The first episode nearly made me dismiss the show entirely. I didn’t like the 300-style effects, the slow motion blood, the constant bobbling of boobs nor the wall to wall green screening. But as the season went on I realized there was more to the show that the jeering mobs, the spectacle, and the nudity. By the final episode I was hooked. That was Spartacus: Blood and Sand. It gave us our hero’s origin story and his various reactions to slavery (denial, acceptance, pride, rebellion). And just as good were a pair of intensely (un)likeable villains, played by a pair of terrrific actors, showcased a cockeyed view of morality, Roman morality. Indeed, that first season began to tell the same story as the 1960 epic film staring Kirk Douglas (which itself was based on an book by Howard Fast). It did so at a slower pace, allowing for more of the historical detail to be played out.
Then there was the prequel series, Spartacus Gods Of The Arena, showing more of the background for the villains and supporting players. That season was supposed to be a stopgap, and it was, telling stories that were themselves only a background for the later seasons. But their own resonances resonated and proved themselves worthy. And now with the second (or third season depending on how you look at it) we have Spartacus: Vengeance, which outlines the beginnings of the bigger story, the latter half of the film version, and the massive slave rebellion that began in the Roman Republic.
the time, the first century BC, approximately 25% of all persons in Italy were slaves. And that’s where the heft of Spartacus comes from. It’s like Battlestar Galactica, but with a grounding in actual history. Spartacus was a real person. As were Crixus and Oenomaus. In these current episodes we see the foundations of the Third Servile War. It is history as drama, but it’s also the history of the opressed, not the rich, not popes, or kings, or robber barons.
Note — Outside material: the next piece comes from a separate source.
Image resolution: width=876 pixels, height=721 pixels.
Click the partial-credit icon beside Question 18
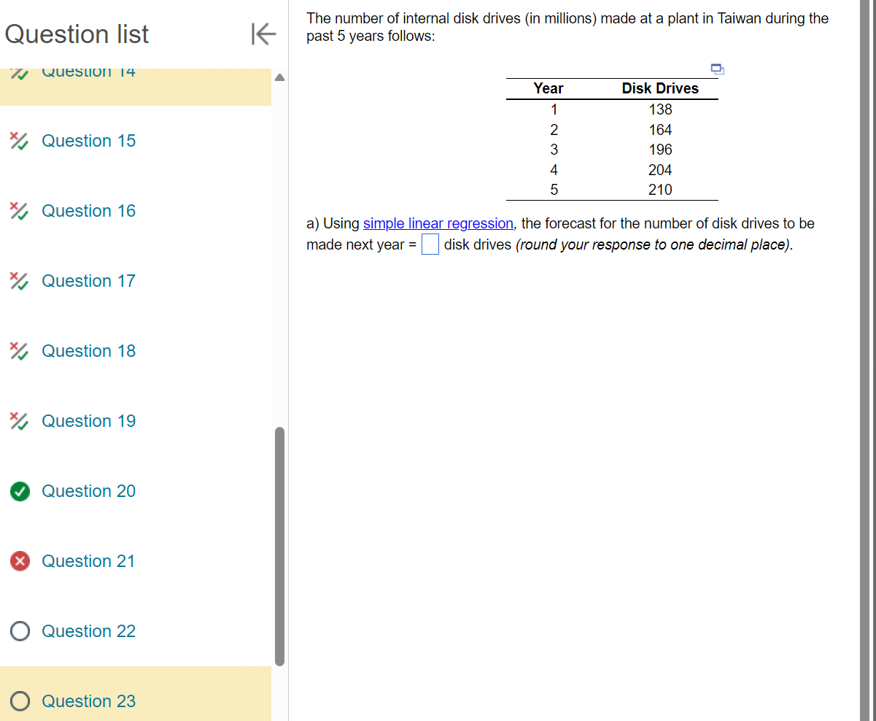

And this makes Spartacus unique among television programs currently airing.
Here are a couple of excellent old podcasts that made the show work all the better for me:
Podcast feed: http://feeds.feedburner.com/TheHistoryOfRome
Also in 2008 George Hageman, who had a great podcast called the Military History Podcast, looked at the story of Spartacus from a more battles-based-perspective. Perhaps giving us a peek at the next season?